### EXERCISE DETAILS
Only the lines from the one containing "at far left" through the end of the listing are to be transcribed, exactly and with both ends included.

********************

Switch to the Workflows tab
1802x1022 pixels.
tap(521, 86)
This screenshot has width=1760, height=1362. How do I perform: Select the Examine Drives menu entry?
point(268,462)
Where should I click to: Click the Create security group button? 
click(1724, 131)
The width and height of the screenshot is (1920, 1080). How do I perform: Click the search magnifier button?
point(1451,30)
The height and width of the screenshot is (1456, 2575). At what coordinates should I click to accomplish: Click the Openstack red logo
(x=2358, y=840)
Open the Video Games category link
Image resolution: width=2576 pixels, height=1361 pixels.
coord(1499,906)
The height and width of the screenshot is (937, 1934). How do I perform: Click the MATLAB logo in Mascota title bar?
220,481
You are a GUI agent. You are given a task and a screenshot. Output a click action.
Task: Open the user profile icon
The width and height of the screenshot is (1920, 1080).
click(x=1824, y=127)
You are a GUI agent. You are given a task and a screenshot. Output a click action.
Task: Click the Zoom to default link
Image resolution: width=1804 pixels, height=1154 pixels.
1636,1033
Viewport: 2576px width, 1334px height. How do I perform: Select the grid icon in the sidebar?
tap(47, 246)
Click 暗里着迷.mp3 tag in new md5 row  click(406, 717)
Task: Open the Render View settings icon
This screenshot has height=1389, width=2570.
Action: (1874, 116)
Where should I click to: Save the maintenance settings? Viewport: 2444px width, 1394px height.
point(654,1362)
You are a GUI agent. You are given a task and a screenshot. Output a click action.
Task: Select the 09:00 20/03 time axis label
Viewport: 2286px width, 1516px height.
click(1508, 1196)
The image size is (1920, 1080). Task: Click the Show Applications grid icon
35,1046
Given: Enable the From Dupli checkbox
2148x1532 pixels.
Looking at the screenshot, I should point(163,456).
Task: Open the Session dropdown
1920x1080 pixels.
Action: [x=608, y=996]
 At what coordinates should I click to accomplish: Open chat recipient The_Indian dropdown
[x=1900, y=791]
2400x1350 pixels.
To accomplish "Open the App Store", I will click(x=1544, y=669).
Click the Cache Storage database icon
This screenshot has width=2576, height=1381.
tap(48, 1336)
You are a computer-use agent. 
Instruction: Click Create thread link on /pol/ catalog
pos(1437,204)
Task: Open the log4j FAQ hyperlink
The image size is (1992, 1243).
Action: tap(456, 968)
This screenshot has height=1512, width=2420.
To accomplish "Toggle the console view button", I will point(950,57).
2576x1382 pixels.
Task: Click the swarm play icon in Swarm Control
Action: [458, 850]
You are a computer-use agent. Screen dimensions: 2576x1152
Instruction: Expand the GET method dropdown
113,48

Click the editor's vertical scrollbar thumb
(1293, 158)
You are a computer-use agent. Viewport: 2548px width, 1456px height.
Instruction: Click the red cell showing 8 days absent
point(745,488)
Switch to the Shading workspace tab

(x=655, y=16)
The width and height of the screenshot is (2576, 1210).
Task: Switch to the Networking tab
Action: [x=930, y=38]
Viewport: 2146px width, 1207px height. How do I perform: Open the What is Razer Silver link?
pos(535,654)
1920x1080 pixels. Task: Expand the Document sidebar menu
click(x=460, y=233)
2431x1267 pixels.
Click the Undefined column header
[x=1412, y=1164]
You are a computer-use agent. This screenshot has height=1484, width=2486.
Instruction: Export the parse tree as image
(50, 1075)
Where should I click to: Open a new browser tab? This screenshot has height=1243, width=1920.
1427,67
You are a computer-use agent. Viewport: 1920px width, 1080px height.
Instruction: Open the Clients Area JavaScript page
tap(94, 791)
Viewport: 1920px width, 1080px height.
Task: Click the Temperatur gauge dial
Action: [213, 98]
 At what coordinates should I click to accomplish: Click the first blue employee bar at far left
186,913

********************

### SOLUTION TO THE PROBLEM
 At what coordinates should I click to accomplish: Click the first blue employee bar at far left
186,913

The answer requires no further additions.